TIL1 Encodes the Catalytic Subunit of DNA Pol ɛ. (A) Map position of the til1-4 mutation on chromosome I. The fractions shown indicate the number of recombinant chromosomes over the total number of chromosomes scored for each marker. (B) Schematic of the TIL1 protein, showing the organization of its domains (NT, N-terminal; Exo, 3′-5′ exonuclease; Pol, 5′-3′ polymerase; C, central; P, proliferating cell nuclear antigen interaction; Z, zinc-finger). The position of the T-DNA insertions (til1-1 to til1-3) and the point mutation (til1-4) are shown. (C) Alignment of the region surrounding the amino acid residue altered by the til1-4 mutation. (D) Expression of TIL1 and TIL2 as determined by RT-PCR. The numbers under each lane indicate the fraction of times a band was detected. Actin was used as a control. Inflo, inflorescence; seeds 1-10, seeds from the first 10 siliques (to late heart stage); seeds 11-20, seeds from the next 10 siliques (torpedo stage to fully developed embryo).

Figure 4.

Phenotypes of Embryos Carrying til1 Insertion Alleles (emb2284) and of Double Mutants for til1-1 and til2-1. (A) emb2284-1/emb2284-1 embryo arrested at early globular stage. Arrow shows abnormal division patterns. It also has an asymmetric lens cell. (B) emb2284-1/til1-4 heart stage embryo with a laterally displaced root pole. (C) emb2284-2/til1-4 early globular embryo with a longitudinally split hypophysis (arrow). (D) Seed with a til1-1/til1-1;til2-1/til2-1 embryo arrested as a zygote and a single endosperm nucleus (arrowhead). lc, lens-shaped cell; rp, root pole; z, zygote. Bars = 10 μm in (A) to (D).

Figure 5.

Treatment of Embryos with Aphidicolin. (A) Graph of the percentage of embryos affected by treatment with aphidicolin. Embryos at two-cell to early globular embryo stages at the beginning of treatment were grouped in the “before lens cell formed” (control, n = 144; aphidicolin, n = 113), while embryos at later stages (to late globular stage) were grouped in the “after lens cell formed class” (control, n = 55; aphidicolin, n = 39). The observed morphological abnormalities were separated into root pole defects (til1-4-like) and other defects (other parts of the embryo).

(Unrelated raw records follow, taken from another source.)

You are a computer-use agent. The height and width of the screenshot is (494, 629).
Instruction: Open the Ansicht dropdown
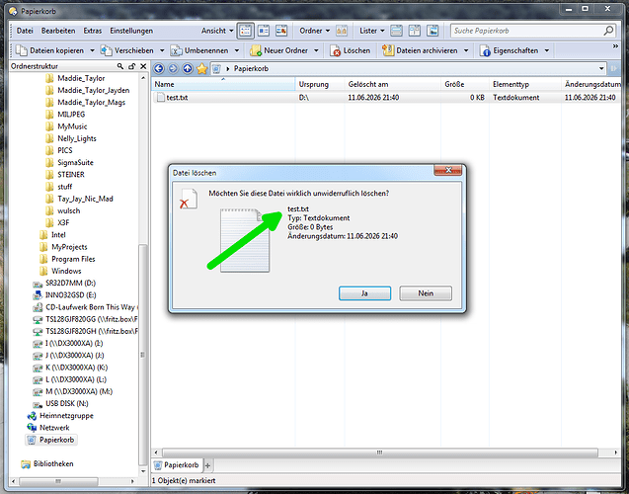217,31
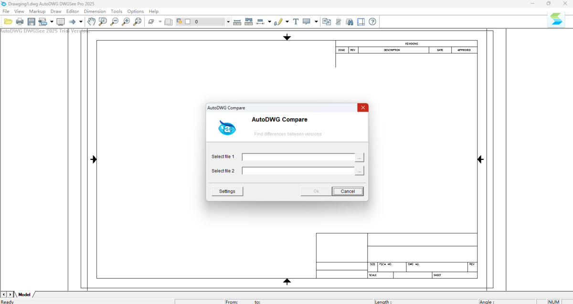Open help via question mark icon
This screenshot has width=573, height=304.
point(372,21)
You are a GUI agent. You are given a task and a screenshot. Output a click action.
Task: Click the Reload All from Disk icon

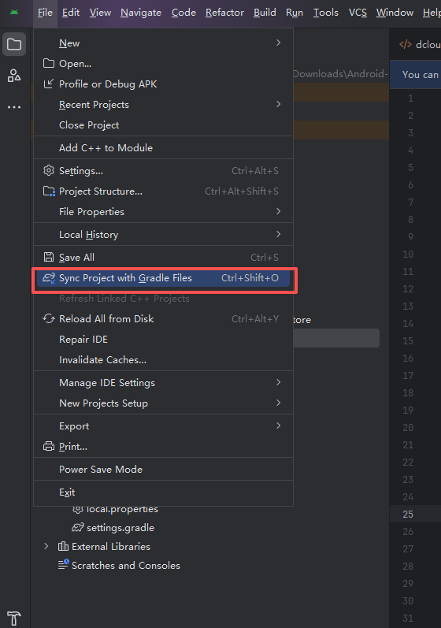pyautogui.click(x=49, y=319)
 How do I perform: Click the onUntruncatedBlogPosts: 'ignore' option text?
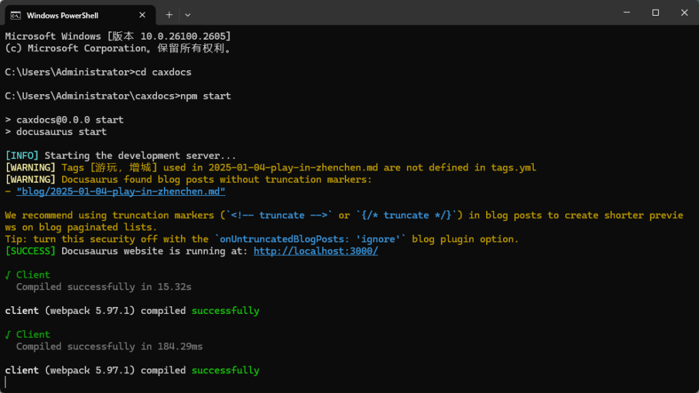pyautogui.click(x=310, y=239)
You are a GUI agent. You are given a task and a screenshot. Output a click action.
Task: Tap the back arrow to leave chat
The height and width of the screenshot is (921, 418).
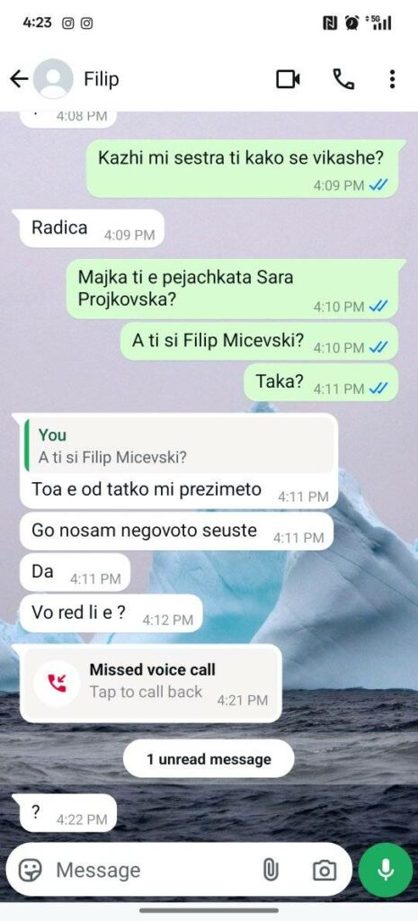[x=20, y=79]
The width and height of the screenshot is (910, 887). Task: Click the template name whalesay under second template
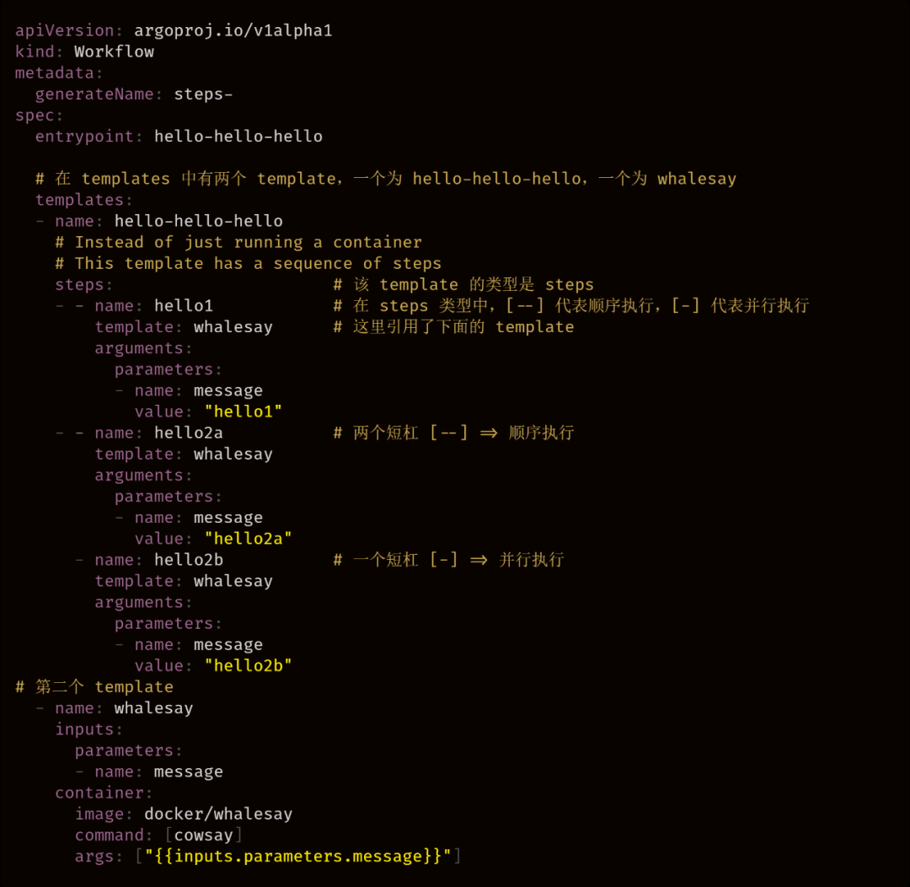pos(154,708)
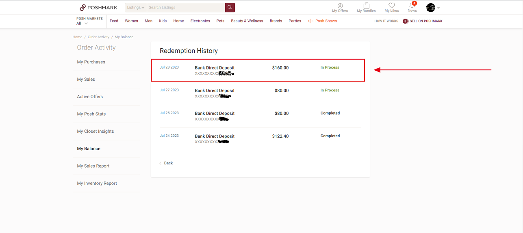
Task: Open My Purchases in sidebar
Action: coord(91,62)
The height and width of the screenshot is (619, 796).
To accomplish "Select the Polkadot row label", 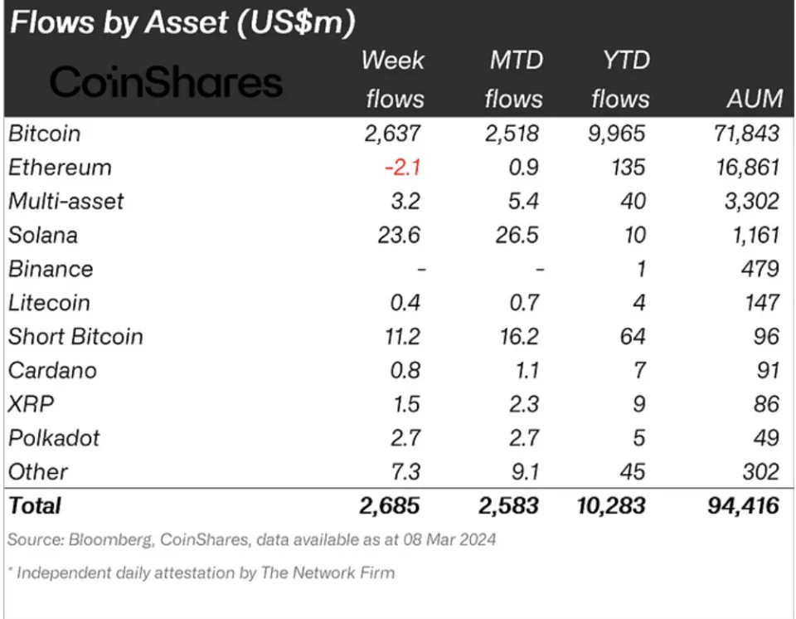I will [53, 437].
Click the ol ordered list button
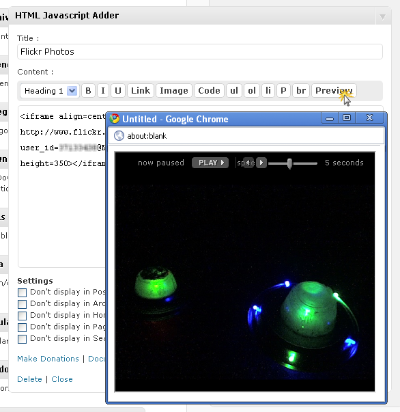Image resolution: width=400 pixels, height=412 pixels. coord(252,91)
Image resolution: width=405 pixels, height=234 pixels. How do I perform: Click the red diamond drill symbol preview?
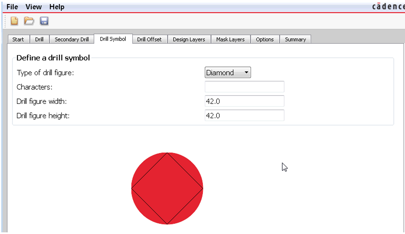coord(167,188)
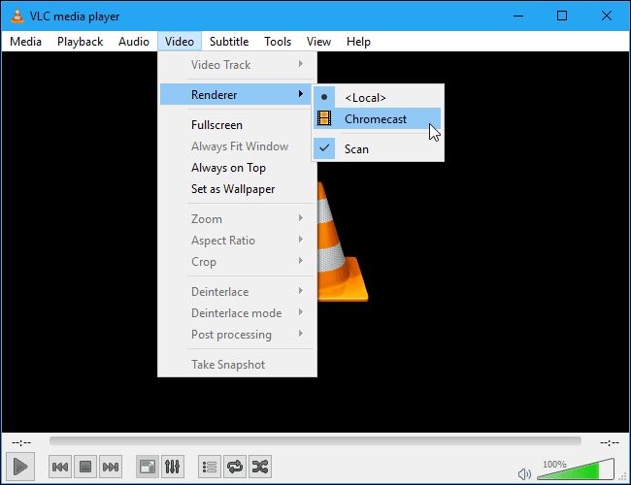This screenshot has width=631, height=485.
Task: Show the playlist icon
Action: coord(210,467)
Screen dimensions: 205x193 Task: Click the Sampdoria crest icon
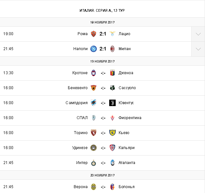(x=94, y=103)
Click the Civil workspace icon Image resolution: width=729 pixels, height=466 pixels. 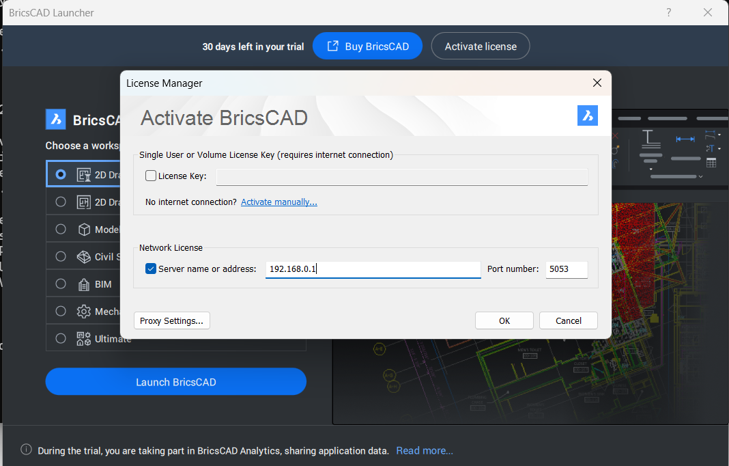(84, 257)
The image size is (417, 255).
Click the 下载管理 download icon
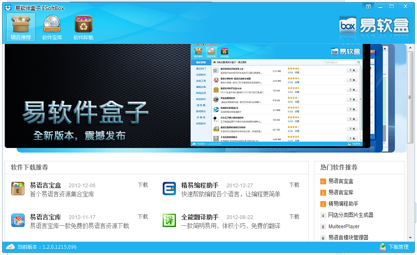coord(383,247)
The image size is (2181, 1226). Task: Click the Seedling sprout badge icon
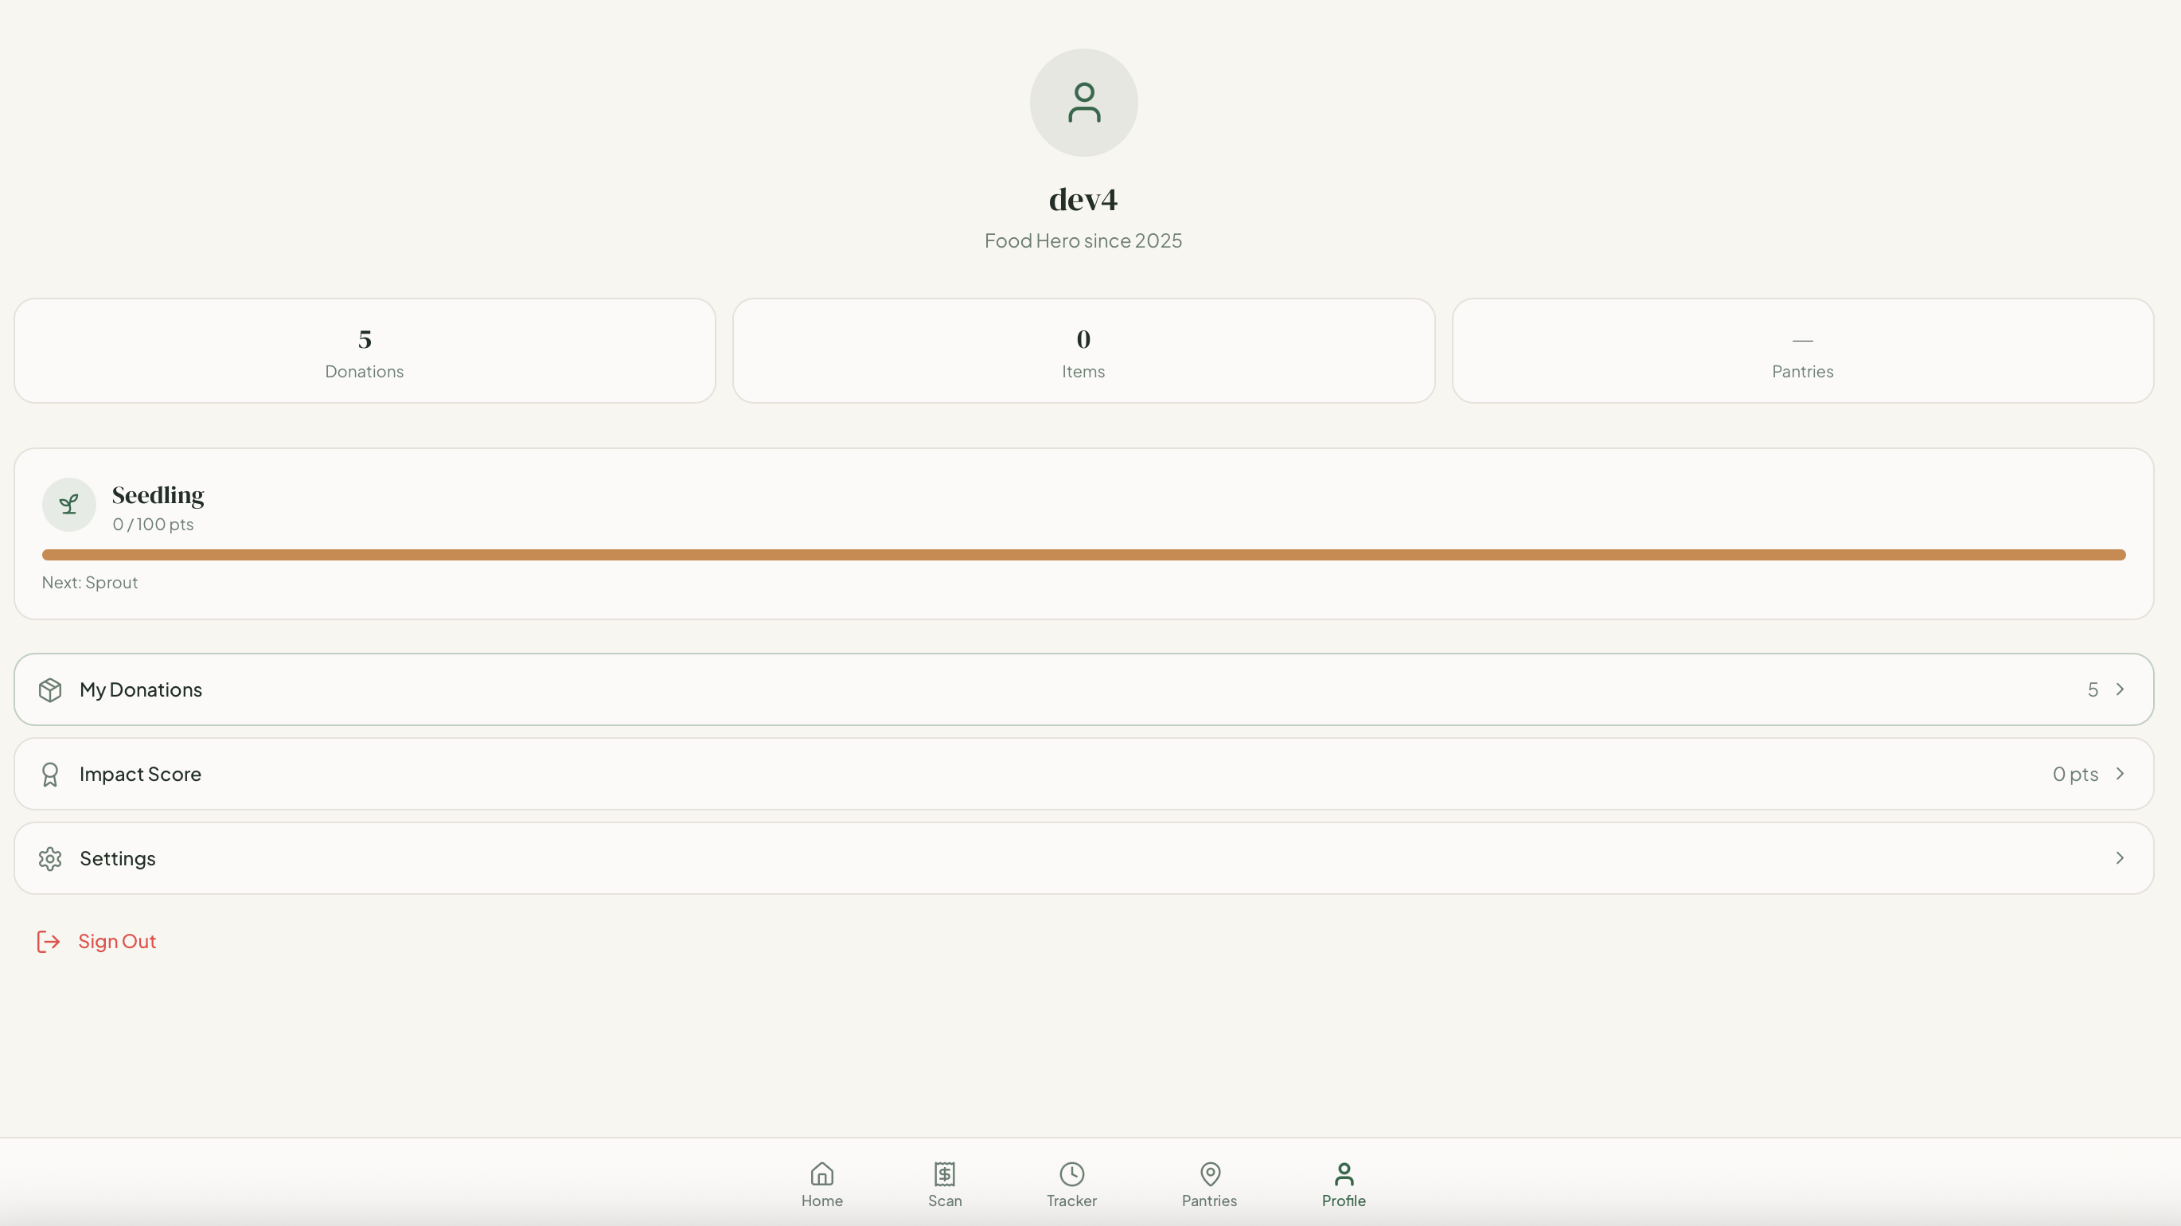(x=69, y=505)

Asterisk indicates a significant difference with the control group (P < 0.01, Fisher's exact test). (B) Transition stage embryo after aphidicolin treatement with an abnormally divided hypophysis (arrow). (C) Early heart embryo after aphidicolin treatment showing an abnormally positioned P_SCR:GFP-expressing cell (arrow). The punctate green fluorescence is an artifact. Bar = 10 μm for (B) and (C).

Figure 6.

Cell Number in Wild-Type and til Mutant Embryos during Embryogenesis. The three wild-type samples have similar cell doubling times. til1-1/til1-1 embryos arrest at mid globular stage. til1-4/til1-4 embryos develop slower than the wild type and pause at the late globular stage before continuing to develop (arrow). The data plotted are from Supplemental Table 1 online.